Copie tudo o que vai de "Em uma interpretação" até "de seu protagonista." na crítica sobre O Contador, substituindo "filme" por "longa-metragem".

→ **Trecho do documento**
------------

Cinema com Rapadura

OPINIÃO   terça-feira, 25 de outubro de 2016

O Contador (2016): Ben Affleck, números, balas e autismo

Em uma interpretação surpreendentemente sensível, Ben Affleck vive um herói de ação autista neste eficiente, porém falho, longa.

Sendo sucinto, “O Contador” é um filme de ação bem dirigido e divertido, com ótimos atores que navegam bem por um roteiro que precisava seriamente de algumas revisões. Dito isso, é uma obra que, a despeito de ter um guião previsível e, não raro, imbecil, vale a pena ser discutida por conta da condição de seu protagonista.

Comandado com competência por Gavin O’Connor (que dirigiu o correto “Força Policial” e o ótimo “Guerreiro“), o longa conta a história de um Contador (Ben Affleck) especializado em uma clientela de alto risco, como organizações criminosas, usando o disfarce de uma pequena firma de contabilidade, além de diversos pseudônimos, sendo Christian Wolff o seu mais recente.

------------

[Entradas sobre onde os itens aparecem]

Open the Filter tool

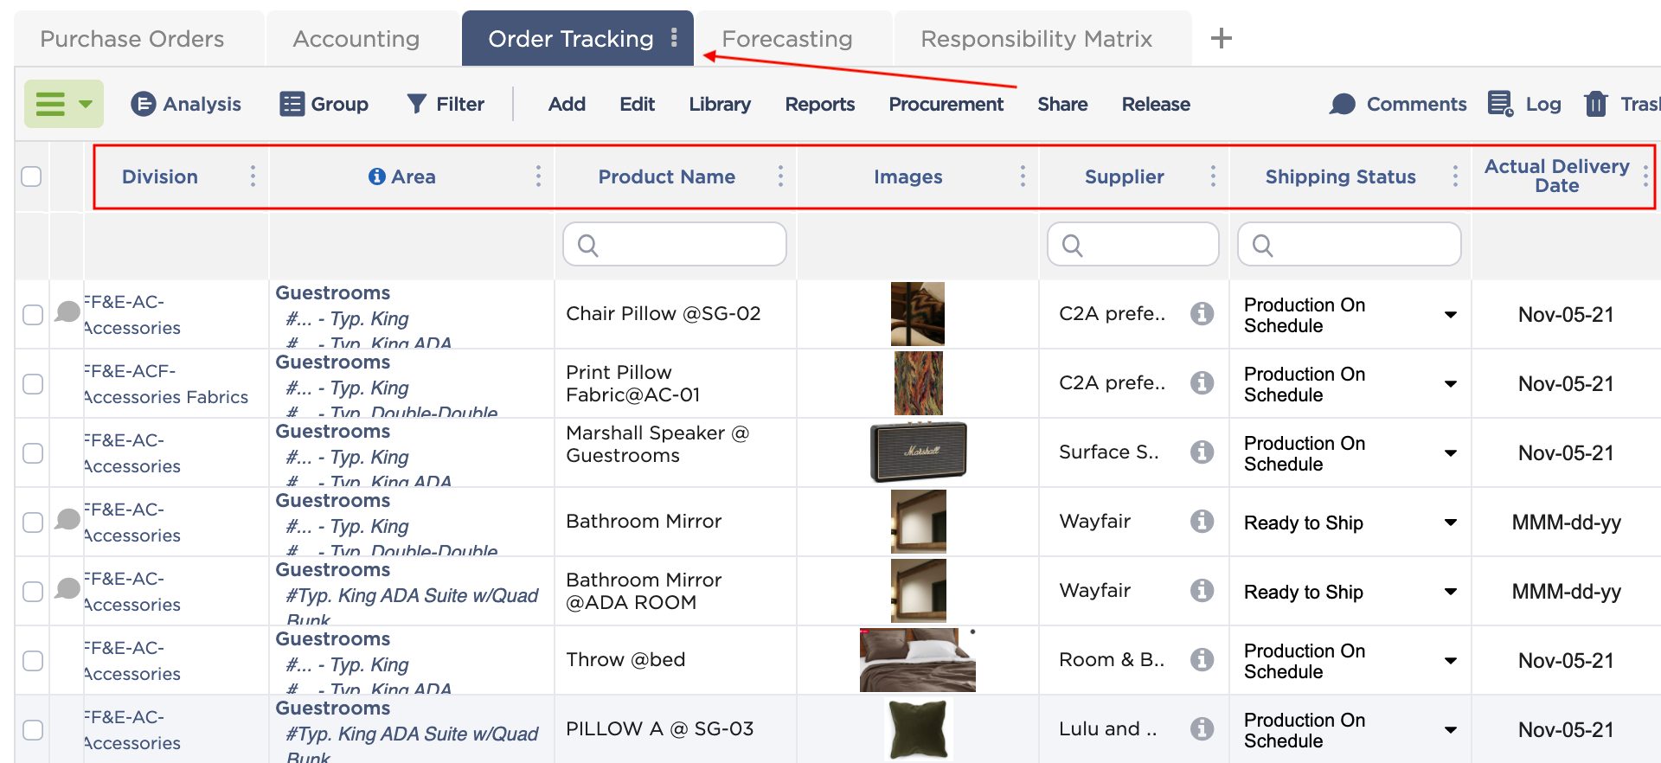(x=445, y=104)
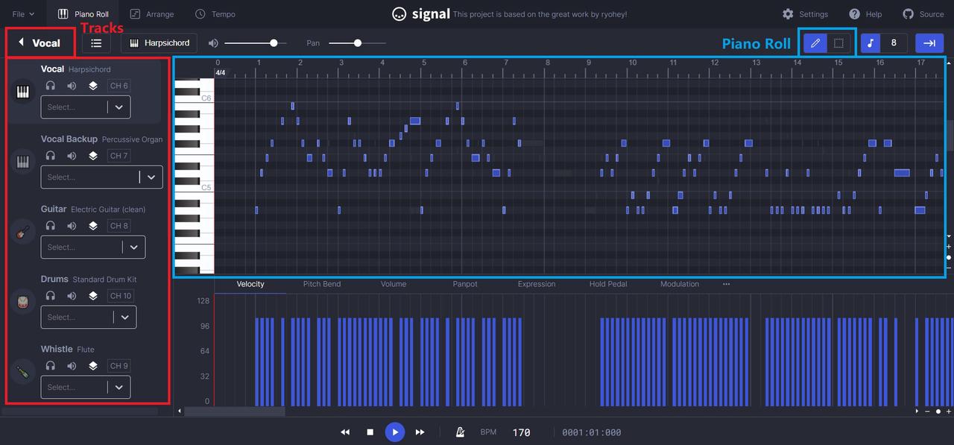Screen dimensions: 954x445
Task: Select the rectangle selection tool
Action: pos(838,43)

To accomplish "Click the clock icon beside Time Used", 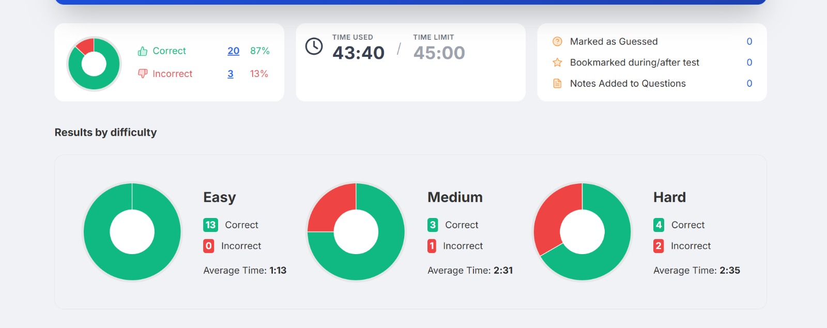I will (314, 46).
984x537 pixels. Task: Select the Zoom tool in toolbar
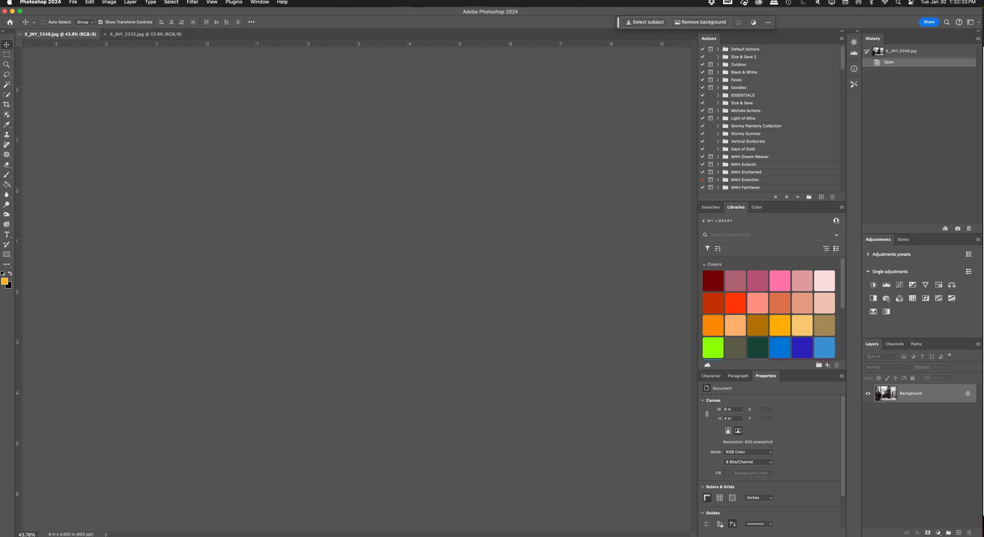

------------

→ **Solução da tarefa**
Em uma interpretação surpreendentemente sensível, Ben Affleck vive um herói de ação autista neste eficiente, porém falho, longa.

Sendo sucinto, “O Contador” é um longa-metragem de ação bem dirigido e divertido, com ótimos atores que navegam bem por um roteiro que precisava seriamente de algumas revisões. Dito isso, é uma obra que, a despeito de ter um guião previsível e, não raro, imbecil, vale a pena ser discutida por conta da condição de seu protagonista.